On a vu en effet une Assemblée nationale soumise au pouvoir exécutif et une faible capacité juridique d’opposition du Sénat (qui n’a pas le dernier mot) ; des contre-pouvoirs juridictionnels plutôt faibles ; une insuffisance crasse du temps passé à la réflexion sur les différentes normes élaborées pour tous les secteurs de la vie économique et sociale ; une dévalorisation de l’action publique par la survalorisation du monde entrepreneurial et managérial, ainsi que l’affaire des cabinets de conseil vient encore de l’illustrer. Dans ces conditions, et même si on peut à cette heure douter de ce que Marine Le Pen aurait une majorité au Parlement et de ce que les juges valideraient « en masse » les différentes mesures prises, qui ne voudrait pas de toutes les façons retrouver un pouvoir de parole par la voie du référendum ? L’apparent bon sens de la proposition de Marine Le Pen trouve son pendant dans les inaudibles explications des juristes.
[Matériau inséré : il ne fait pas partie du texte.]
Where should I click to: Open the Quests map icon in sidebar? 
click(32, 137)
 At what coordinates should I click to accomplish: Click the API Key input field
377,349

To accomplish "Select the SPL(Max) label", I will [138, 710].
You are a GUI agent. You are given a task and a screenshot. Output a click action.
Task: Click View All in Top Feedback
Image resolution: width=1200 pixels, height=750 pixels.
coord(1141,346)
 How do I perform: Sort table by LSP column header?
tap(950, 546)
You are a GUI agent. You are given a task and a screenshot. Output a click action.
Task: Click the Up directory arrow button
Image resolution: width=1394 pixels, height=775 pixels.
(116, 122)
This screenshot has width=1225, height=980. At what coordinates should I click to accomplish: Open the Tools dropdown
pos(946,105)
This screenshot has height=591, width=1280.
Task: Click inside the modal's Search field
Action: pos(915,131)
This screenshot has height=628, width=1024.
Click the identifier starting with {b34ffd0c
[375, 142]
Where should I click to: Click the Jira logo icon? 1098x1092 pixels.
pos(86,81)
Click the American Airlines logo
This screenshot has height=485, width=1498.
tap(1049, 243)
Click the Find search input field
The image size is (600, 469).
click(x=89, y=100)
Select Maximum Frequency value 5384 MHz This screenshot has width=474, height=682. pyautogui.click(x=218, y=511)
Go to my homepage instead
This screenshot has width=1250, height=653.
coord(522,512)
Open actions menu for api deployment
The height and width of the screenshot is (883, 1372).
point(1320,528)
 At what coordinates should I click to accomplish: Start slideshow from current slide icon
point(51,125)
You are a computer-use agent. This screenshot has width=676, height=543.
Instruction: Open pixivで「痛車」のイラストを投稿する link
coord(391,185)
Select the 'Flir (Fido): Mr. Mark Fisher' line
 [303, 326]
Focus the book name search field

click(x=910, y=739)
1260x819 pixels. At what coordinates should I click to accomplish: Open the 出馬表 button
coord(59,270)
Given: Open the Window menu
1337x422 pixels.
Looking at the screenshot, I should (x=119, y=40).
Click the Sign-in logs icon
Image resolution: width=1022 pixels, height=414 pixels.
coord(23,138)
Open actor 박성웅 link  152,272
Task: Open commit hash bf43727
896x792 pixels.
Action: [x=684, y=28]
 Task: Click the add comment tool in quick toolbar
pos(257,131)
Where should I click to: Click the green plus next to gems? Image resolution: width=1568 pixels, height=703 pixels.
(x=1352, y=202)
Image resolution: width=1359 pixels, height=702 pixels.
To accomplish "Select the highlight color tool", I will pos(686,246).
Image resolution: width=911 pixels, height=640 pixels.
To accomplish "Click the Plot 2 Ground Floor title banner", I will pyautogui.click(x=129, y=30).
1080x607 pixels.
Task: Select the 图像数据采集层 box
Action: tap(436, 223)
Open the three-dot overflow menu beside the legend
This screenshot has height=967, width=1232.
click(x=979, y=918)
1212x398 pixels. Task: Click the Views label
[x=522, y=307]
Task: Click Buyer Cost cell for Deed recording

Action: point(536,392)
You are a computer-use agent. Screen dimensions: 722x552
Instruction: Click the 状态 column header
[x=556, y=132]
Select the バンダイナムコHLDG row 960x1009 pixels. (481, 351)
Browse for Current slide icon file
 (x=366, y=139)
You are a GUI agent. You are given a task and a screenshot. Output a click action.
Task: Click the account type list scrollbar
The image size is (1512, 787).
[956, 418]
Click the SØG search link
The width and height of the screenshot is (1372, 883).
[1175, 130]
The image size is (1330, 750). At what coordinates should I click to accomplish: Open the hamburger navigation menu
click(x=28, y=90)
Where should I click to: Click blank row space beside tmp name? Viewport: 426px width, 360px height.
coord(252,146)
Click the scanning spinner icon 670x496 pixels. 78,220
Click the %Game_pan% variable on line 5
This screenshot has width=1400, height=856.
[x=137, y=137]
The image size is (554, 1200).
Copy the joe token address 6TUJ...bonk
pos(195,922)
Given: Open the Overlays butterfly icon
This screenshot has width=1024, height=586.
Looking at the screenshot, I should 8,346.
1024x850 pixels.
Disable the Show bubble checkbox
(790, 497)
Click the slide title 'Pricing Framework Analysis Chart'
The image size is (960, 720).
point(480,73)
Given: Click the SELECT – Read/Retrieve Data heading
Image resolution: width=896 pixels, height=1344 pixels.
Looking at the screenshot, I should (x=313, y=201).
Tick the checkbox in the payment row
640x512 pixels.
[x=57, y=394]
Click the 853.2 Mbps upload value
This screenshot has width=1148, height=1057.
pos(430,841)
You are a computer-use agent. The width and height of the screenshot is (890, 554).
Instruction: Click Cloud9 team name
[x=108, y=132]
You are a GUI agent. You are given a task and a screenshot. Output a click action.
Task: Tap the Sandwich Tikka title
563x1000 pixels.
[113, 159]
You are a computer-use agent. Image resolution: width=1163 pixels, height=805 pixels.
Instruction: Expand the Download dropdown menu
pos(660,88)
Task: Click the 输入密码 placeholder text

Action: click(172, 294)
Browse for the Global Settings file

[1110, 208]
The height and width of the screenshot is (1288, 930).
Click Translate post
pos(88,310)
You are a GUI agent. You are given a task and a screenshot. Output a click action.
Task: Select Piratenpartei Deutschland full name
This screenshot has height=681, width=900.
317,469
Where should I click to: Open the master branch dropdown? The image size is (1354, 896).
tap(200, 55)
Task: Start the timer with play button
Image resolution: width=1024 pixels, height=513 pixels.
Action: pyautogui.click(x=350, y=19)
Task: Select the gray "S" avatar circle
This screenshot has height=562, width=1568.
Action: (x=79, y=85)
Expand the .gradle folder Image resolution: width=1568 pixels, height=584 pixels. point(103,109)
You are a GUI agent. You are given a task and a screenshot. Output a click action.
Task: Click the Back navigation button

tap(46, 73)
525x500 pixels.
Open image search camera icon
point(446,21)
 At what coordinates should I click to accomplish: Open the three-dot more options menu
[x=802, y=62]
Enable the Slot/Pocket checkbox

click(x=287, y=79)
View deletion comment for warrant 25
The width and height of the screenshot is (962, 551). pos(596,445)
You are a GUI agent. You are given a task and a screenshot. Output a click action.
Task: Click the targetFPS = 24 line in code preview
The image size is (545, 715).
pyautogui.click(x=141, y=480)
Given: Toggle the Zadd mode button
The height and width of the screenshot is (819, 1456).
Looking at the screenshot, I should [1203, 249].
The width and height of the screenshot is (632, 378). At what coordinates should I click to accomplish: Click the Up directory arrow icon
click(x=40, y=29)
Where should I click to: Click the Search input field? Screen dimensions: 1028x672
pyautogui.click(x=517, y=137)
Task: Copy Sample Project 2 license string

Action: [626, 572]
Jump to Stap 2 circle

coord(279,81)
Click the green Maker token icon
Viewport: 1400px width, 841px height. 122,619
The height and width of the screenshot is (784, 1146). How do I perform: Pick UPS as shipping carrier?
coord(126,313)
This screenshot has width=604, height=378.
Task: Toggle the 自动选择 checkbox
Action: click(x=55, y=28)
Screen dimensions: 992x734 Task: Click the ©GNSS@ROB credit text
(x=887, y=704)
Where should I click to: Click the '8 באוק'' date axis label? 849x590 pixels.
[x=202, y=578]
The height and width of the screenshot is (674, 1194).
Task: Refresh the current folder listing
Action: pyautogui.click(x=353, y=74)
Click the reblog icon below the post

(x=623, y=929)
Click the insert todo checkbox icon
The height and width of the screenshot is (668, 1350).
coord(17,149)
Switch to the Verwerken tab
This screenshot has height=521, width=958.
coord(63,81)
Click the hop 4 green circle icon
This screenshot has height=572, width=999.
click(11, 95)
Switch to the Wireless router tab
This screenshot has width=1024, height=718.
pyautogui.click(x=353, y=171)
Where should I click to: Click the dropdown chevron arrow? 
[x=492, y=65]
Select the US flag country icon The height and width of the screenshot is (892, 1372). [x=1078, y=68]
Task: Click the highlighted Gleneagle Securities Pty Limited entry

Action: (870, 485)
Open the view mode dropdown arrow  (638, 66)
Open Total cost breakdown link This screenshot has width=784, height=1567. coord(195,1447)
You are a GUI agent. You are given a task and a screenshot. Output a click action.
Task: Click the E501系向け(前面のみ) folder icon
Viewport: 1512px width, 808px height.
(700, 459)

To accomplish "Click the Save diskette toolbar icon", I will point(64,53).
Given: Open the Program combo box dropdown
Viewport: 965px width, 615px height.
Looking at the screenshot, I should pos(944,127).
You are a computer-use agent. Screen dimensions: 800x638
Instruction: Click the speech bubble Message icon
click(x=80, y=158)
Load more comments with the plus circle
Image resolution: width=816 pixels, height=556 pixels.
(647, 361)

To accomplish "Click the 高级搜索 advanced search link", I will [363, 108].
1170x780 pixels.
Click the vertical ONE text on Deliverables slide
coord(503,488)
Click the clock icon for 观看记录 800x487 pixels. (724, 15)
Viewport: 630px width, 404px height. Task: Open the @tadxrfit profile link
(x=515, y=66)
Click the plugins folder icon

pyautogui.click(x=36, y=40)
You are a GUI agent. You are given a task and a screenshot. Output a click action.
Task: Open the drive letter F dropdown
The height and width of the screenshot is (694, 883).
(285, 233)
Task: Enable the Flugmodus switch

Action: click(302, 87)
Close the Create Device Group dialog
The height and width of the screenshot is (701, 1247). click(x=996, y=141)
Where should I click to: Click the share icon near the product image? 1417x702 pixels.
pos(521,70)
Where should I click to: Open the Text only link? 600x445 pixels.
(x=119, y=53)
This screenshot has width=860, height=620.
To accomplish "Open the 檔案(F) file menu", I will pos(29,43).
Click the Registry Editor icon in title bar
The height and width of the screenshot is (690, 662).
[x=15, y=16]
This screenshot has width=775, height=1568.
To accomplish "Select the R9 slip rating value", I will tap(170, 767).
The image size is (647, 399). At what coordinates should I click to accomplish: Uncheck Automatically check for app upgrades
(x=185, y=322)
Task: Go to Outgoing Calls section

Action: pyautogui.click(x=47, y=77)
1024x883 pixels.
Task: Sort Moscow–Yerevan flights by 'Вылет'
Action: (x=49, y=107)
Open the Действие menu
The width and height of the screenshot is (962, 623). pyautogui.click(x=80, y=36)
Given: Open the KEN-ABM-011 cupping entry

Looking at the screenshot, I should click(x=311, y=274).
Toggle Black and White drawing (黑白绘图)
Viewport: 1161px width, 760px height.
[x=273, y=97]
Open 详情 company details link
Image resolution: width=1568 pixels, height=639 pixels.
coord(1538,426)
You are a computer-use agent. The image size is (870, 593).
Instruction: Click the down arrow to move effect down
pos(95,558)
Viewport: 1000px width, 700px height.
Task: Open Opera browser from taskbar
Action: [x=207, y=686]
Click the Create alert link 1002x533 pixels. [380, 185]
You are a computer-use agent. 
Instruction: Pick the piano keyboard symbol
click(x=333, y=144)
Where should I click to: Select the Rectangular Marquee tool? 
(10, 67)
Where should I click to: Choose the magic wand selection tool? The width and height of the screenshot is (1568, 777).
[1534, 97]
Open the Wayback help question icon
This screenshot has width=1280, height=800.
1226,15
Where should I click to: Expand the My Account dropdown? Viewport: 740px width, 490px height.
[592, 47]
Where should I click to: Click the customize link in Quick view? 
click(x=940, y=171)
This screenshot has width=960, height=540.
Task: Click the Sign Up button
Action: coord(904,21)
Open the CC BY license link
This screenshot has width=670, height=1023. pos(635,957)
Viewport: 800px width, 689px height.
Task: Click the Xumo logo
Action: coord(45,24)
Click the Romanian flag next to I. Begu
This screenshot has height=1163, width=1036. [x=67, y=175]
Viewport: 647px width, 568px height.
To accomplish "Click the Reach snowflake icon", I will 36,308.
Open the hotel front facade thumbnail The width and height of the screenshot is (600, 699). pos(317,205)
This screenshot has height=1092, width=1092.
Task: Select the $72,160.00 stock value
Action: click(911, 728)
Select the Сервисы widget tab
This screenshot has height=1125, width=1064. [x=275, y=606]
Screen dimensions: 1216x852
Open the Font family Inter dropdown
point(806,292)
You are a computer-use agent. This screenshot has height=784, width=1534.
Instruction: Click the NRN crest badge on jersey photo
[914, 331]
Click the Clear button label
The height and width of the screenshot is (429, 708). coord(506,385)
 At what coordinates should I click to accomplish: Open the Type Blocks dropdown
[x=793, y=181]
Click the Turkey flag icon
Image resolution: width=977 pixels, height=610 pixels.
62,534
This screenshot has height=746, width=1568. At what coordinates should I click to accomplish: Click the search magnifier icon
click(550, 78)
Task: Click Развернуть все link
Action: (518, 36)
Le juriste qui comprend son métier et son savoir-faire comme des éléments destinés à comprendre mieux ce qui fait cohésion, ne s’enferme pas dans l’opposition pied à pied avec une partie du corps électoral dont l’expression est plutôt assez claire. Il ne s’agit pas de dire si on a le droit de faire ou de ne pas faire ceci ou cela – puisqu’il est apparu que les limites étaient faibles – mais ce qu’on veut effectivement faire, comment et pourquoi.
Je préfère par exemple expliquer pourquoi je suis défavorable à la peine de mort (question dont la candidate vient de dire que finalement elle ne la soumettrait pas au référendum) ou à l’arrêt de l’immigration, éventuellement militer en faveur de l’indérogeabilité de tels principes, à partir de critères humains sur la base desquels on peut trouver le bon équilibre entre le politique et le juridique, plutôt que d’expliquer complètement vainement, comme on l’a fait pendant deux ans, en quoi telle ou telle ou telle mesure ou procédure est juridiquement possible ou impossible. C’était produire une parole qui n’est pas neutre tout en la prétendant neutre, et c’était donc la décrédibiliser.
Pour que le droit soit comme on le dit un « rempart », il faudrait discuter un peu plus de ce par quoi il pourrait nous rassembler, et ne pas tomber dans le piège, tellement facile il est vrai, de la binarité et de l’opposition termes à termes.